-- Directive 1 --
Could you reproduce the records word for word, starting with the line that contains "Task: Click the 랭커 순위 subtitle text" and going through the end of the records, with the pictures left out?

* start Extract provided *

Carol Bradley always talked about her desire to quit drugs, even when she was dealing crack to an undercover federal agent and her other customers would break into her Plymouth apartment to smoke on her couch.

Ultimately, Bradley says, she did kick her drug habit at a halfway house in Western Massachusetts while federal prosecutors prepared a drug trafficking indictment against her. But wiretap transcripts showed that the Drug Enforcement Administration task force agent who made six undercover buys from Bradley actively discouraged her from going to treatment programs, saying they ''never work.''

Her unusual case highlights the debate over when treatment should enter law enforcement's war on drugs. The federal agents and prosecutors who sought a four- to five-year prison term for Bradley say they pursue serious dealers who destroy the communities in which they peddle narcotics; in prison, they argue, dealers have all the time they need to seek treatment.

However, defense lawyers and drug law critics believe Bradley's case points to a system that is sometimes too rigid and harsh. They believe that agents and prosecutors should encourage addicts to seek treatment, rather than simply build the strongest possible case against them.

''It's unconscionable to have government agents discouraging addicts from getting help so they can continue to amass evidence against these people,'' said federal defender Tamar R. Birckhead, who represented Bradley and cited the case as exposing an Achilles' heel in the federal war on drugs.

But Gerard T. Leone, the first assistant US attorney for Massachusetts, said that federal sentencing guidelines take into account whether a drug offender is trying to break free of an addiction. It's not the role of the drug agent or prosecutor to serve as a conduit for treatment, Leone said.

''If what compels someone to sell drugs is a habit and not desire for profit, should we sympathize with them and give them a break?'' Leone said. ''If there's a kid who's getting crack, I don't care whether the person who's selling it to them has a problem.''

By the time Bradley had been indicted on drug trafficking charges two years ago, she had been living sober for nearly a year at Beacon House for Women in Greenfield. At her sentencing in July, Senior US Judge Edward F. Harrington - over the objections of prosecutors - tossed aside sentencing guidelines that would have required him to send Bradley to jail for four to five years, instead of giving her probation.

* end Extract provided *

-- Directive 2 --
Can you keep writing the article about Carol Bradley's drug trafficking case, picking up after its final paragraph?

* start Records for processing *

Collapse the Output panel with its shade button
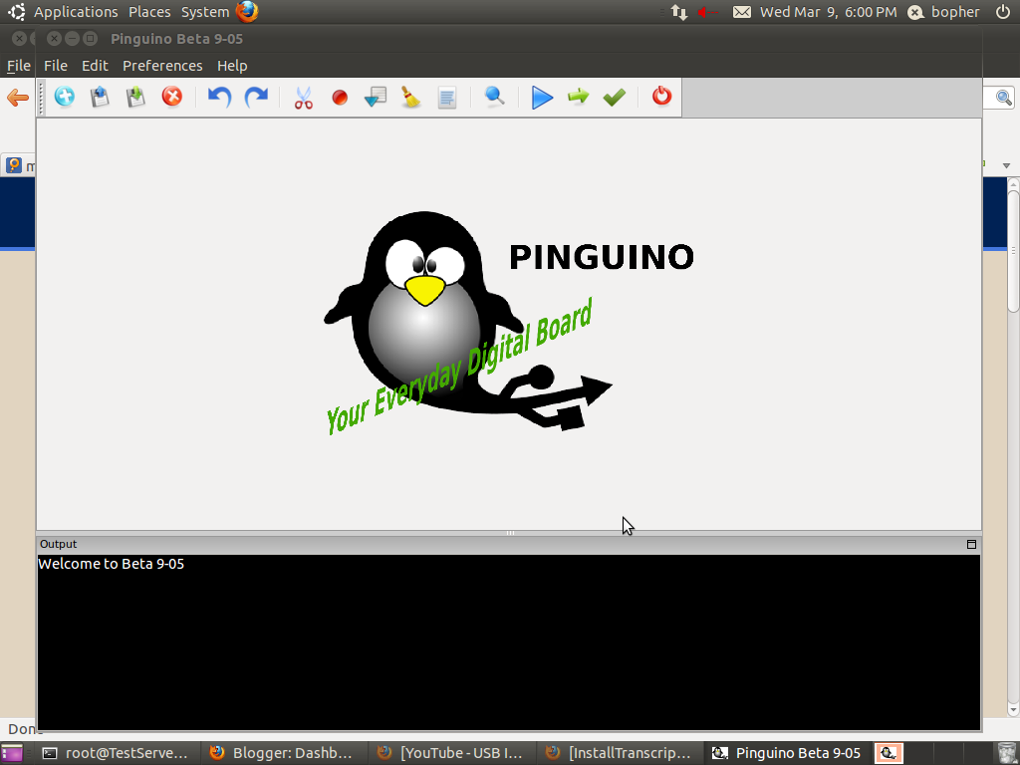 pos(971,544)
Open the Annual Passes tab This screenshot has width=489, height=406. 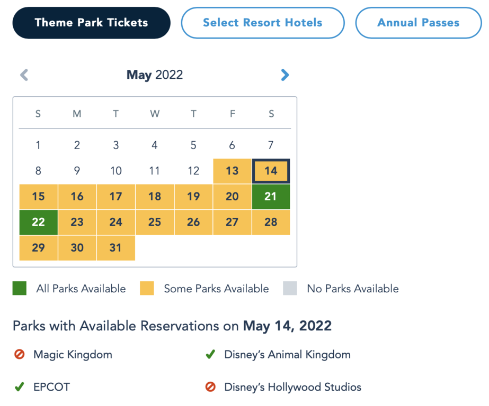tap(418, 23)
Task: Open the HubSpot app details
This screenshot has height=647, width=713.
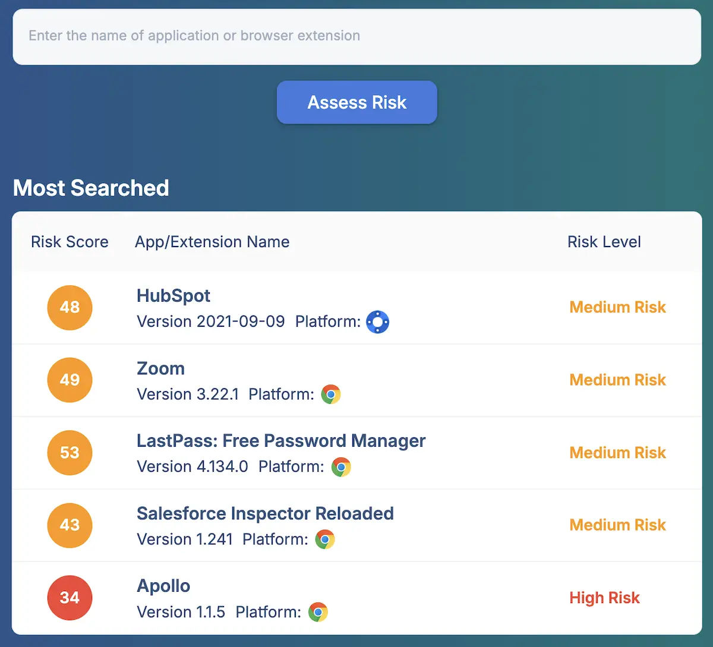Action: (173, 295)
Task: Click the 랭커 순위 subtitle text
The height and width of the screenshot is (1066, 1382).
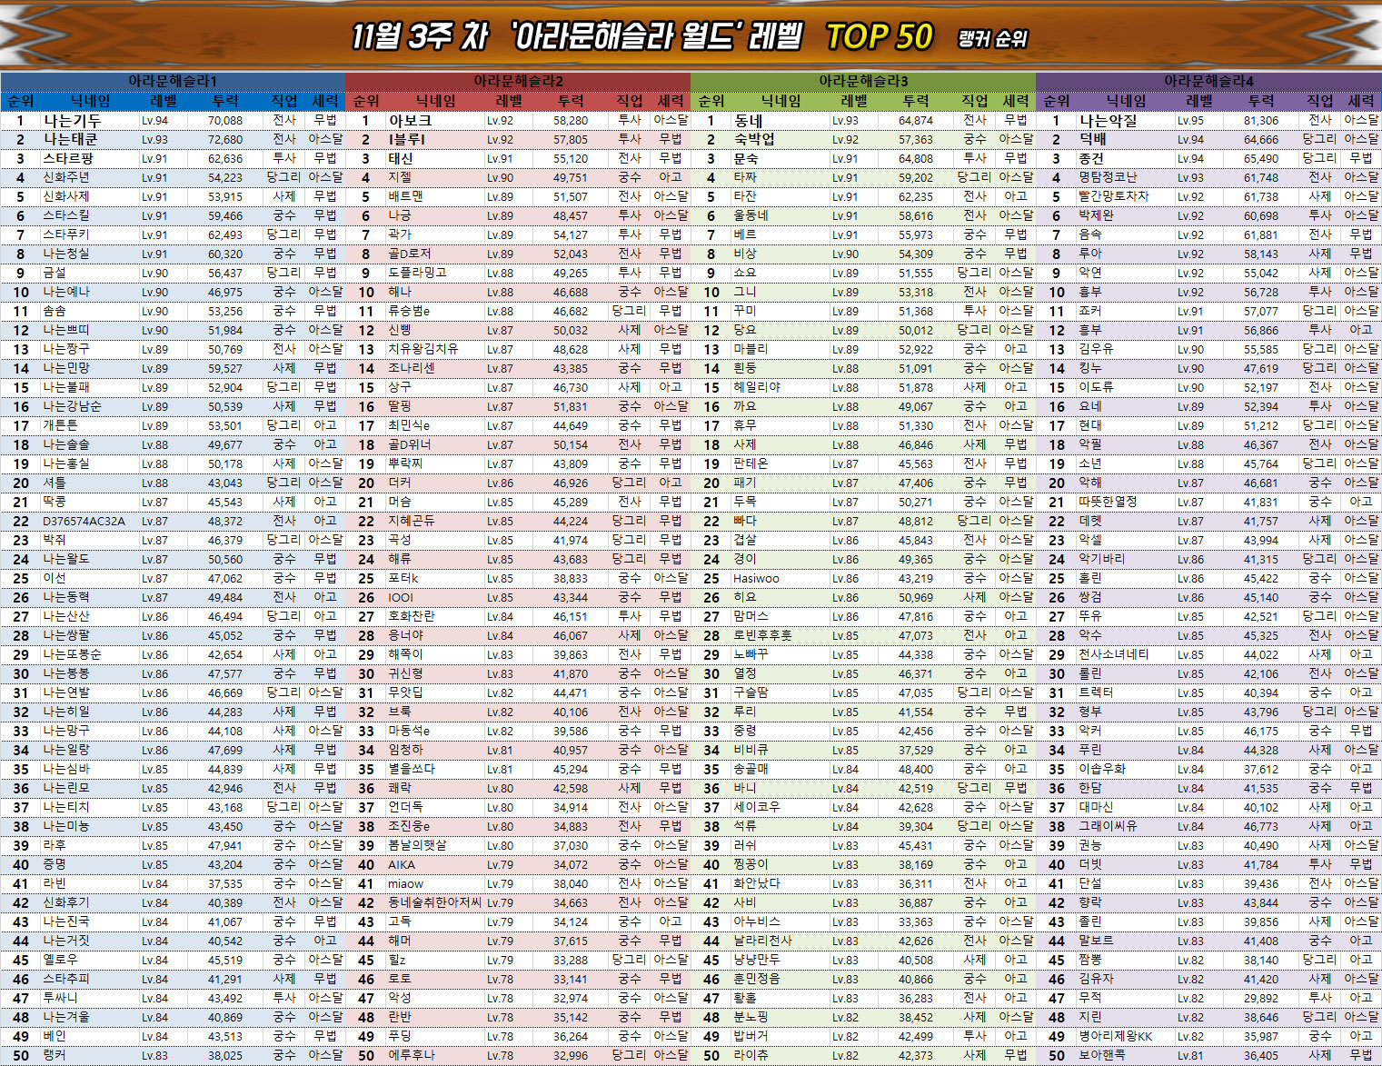Action: click(x=992, y=39)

* end Records for processing *

-- Written reply 1 --
Task: Click the 랭커 순위 subtitle text
The height and width of the screenshot is (1066, 1382).
Action: click(x=992, y=39)

-- Written reply 2 --
The sentence was officially based on Bradley's ''exceptional rehabilitation,'' but Bradley's lawyer also emphasized the undercover agent's disparaging comments about treatment.

''This was a textbook example of someone committing a crime to support her habit and who wanted with every ounce of her being to kick that habit,'' Birckhead said.

Meanwhile, Bradley, 37, says she has turned with zeal toward recovery; she now does landscaping and maintenance for Beacon House, where she has lived for the better part of three years.

She is more concerned about her upcoming move next week to a sober house in nearby Turners Falls than about her federal case. Since age 14, Bradley said, she has struggled with addiction to alcohol, heroin, and cocaine. Even when faced with the prospect of jail this year, Bradley refused to work undercover for federal agents to ensnare her former suppliers, afraid she would start taking drugs again if she returned to her old haunts.

Bradley blames herself for the drugs she sold. ''I know I was kind of manipulated into selling because of my problem, but I did it and I was guilty,'' she said. ''Somebody could have bought some drugs from me and died.''

Still, it vexes her that the undercover agent she knew by the code name ''Whitey'' - and, as she sees it, a law enforcement culture that treats all drug offenders the same - felt no responsibility to help her.

''Even in the condition I was in, they knew I was reaching for help. I don't know what the rules are, but they didn't need to say that rehab doesn't work,'' Bradley said recently.

A state trooper working undercover for the DEA bought a total of 9.11 grams of crack from Bradley on six occasions between September 1999 and January 2000. He often met Bradley at her Court Street apartment in Plymouth, where she watched football games with customers and tried to keep the beige carpets vacuumed.

''People always said it was the cleanest crack house in town,'' Bradley said.

In one recorded conversation, Bradley told the agent she had just finished 25 days of rehab. Rehabitation programs ''never work, don't waste your time,'' the agent replied.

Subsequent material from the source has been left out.